Hacking my mind for health and wellbeing

This year I did something I haven’t really done before, I gave  something up for lent. Talking to my family they were giving up the  usual things, caviar, alcohol or chocolate. I gave up bread. No bread,  pizza, pitta bread, doughnuts or bread of any kind. This was going to  need all the discipline I had within me or so I thought.

I am a person with a huge amount of self discipline when I have a  goal I want to achieve, I focus on the goal, the end state and at every  temptation to falter I can quickly remind myself of the greater purpose  and resist the temptation.

This time though, I didn’t use my self discipline for the 40 days and  nights without the yeasty baked dough that has been part of my daily  life for as long as I can remember. I know what you are thinking, so I  failed right? No.

I changed my thinking

I don’t know why I did this, but somehow I activated my mind that got  me thinking about long term commitments that are part of my life, one  in particular which is my family and my marriage.  I soon realised that I  don’t have to be disciplined to commit to them, I don’t get tempted by  others or an alternate way of life at all, my mind is set, my wife and  my children are there to stay, I love them in a way I can’t even  describe. What if I could do this with other things, set my mind on a  new normal?

Through meditation I decided to focus on all the foods I could enjoy,  fresh tomatoes, basil, avocado, olives, a variety of cheeses, all the  glorious vegetables that are able to provide proper nourishment to my  body and could be enjoyed without being squeezed between two slices of  bread.

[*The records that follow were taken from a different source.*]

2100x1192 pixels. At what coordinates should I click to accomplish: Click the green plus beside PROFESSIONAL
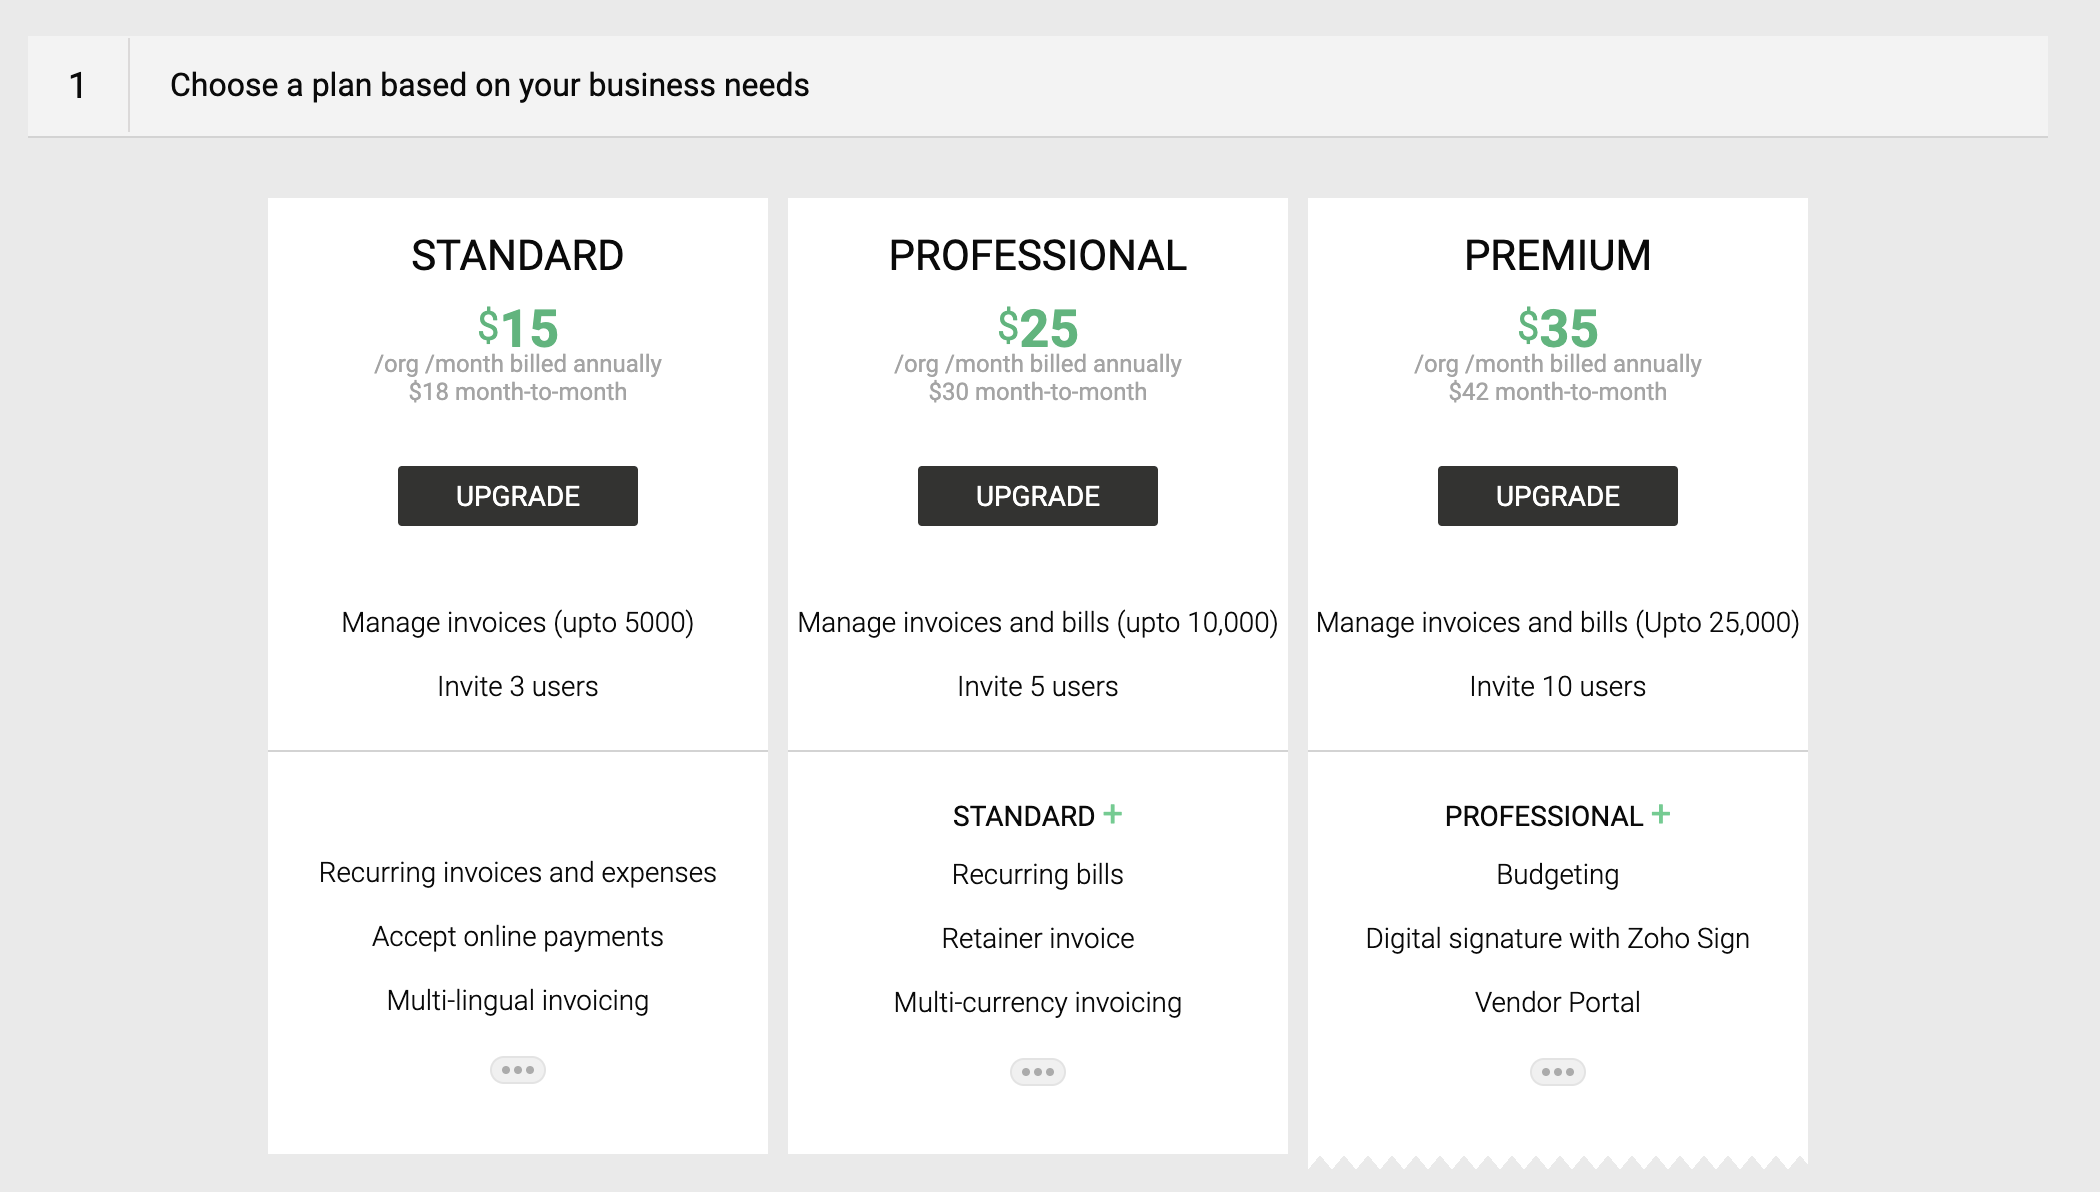[1660, 815]
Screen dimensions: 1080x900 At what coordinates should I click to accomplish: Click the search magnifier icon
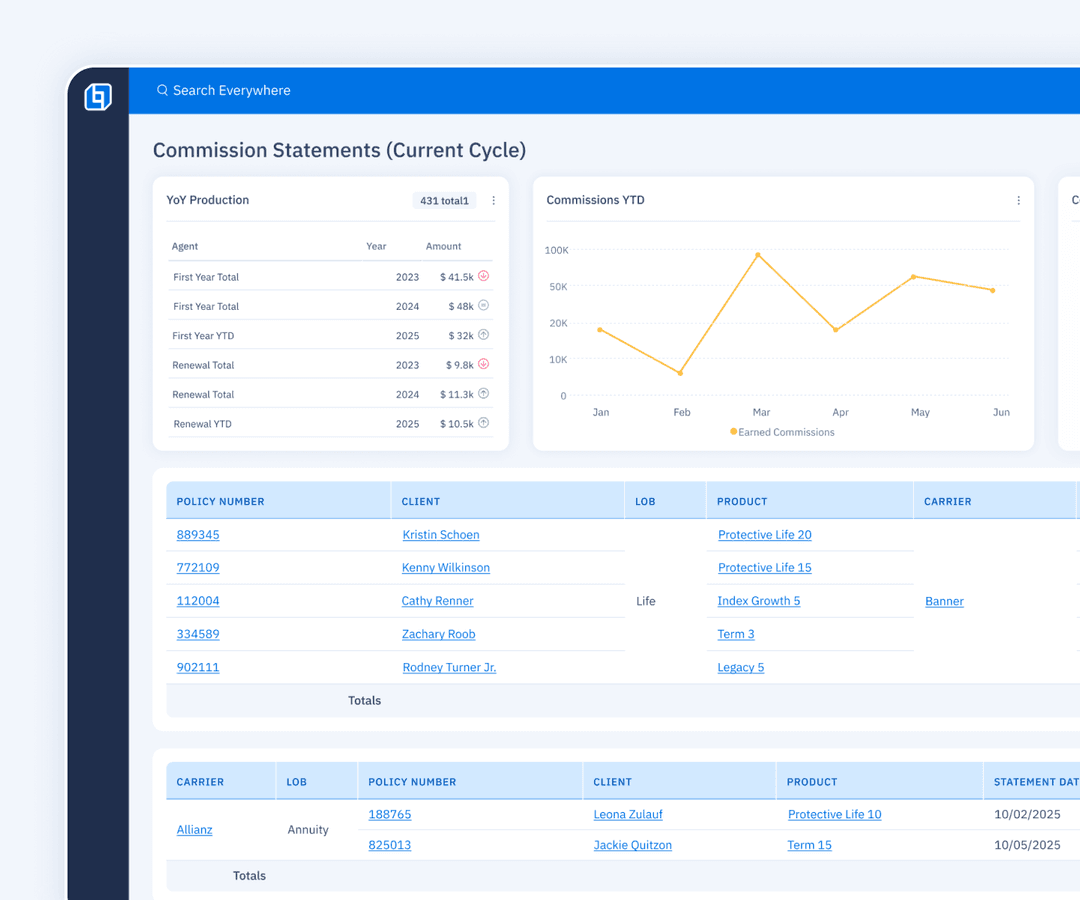click(x=162, y=90)
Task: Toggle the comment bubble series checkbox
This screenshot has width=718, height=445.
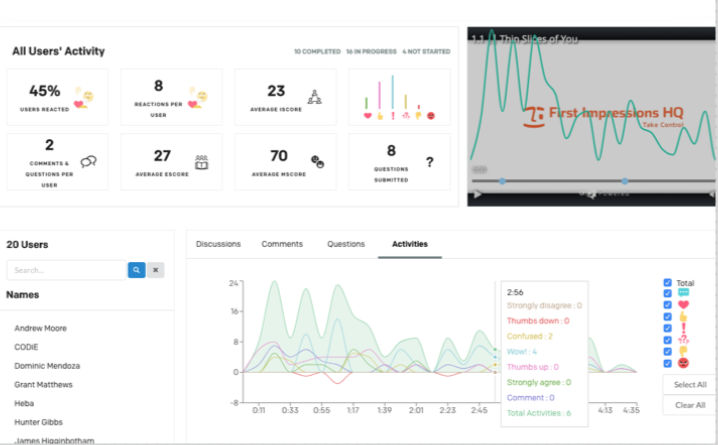Action: point(668,293)
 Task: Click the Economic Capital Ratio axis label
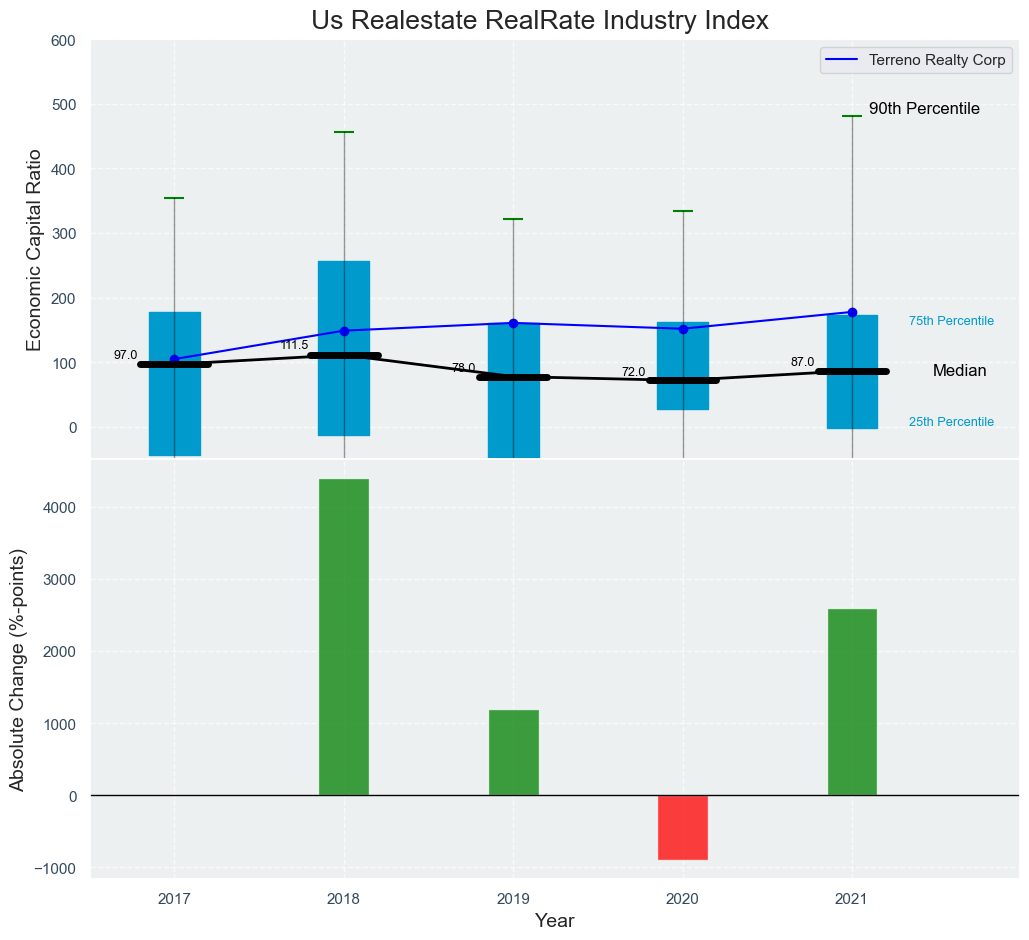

I did this each day before breakfast and it only took a few  minutes, the purpose being to reinforce the thinking I was trying to  change and it worked.

I no longer feel I need discipline at all for abstaining from bread  or any bread like thing. Actually it doesn’t feel like abstaining, it  just feels like when presented with a choice of bread or something else  there is only one choice. The true test was when I was really hungry and  the buffet I was at had only bread, but they did have fruit and other  bits and bobs for deserts so I just had those.

I now feel great, less bloat, more alert and I lost a bit of weight  too. I may eat bread again, but it won’t be a staple diet item or a  convenience thing, it would be when I choose to eat it.  I know my  thinking towards bread has completely changed so I am not really sure  what would make me want to eat it again though.

Hacking my mind

Did I just hack my mind? Is this repeatable? I think it is, I have a growth mindset.   I have decided to try something else, something a bit bigger,  something to change my fundamental thinking that has been part of who I  am as a person my whole life, I am not quiet ready to share it yet but I  will, it may take a while.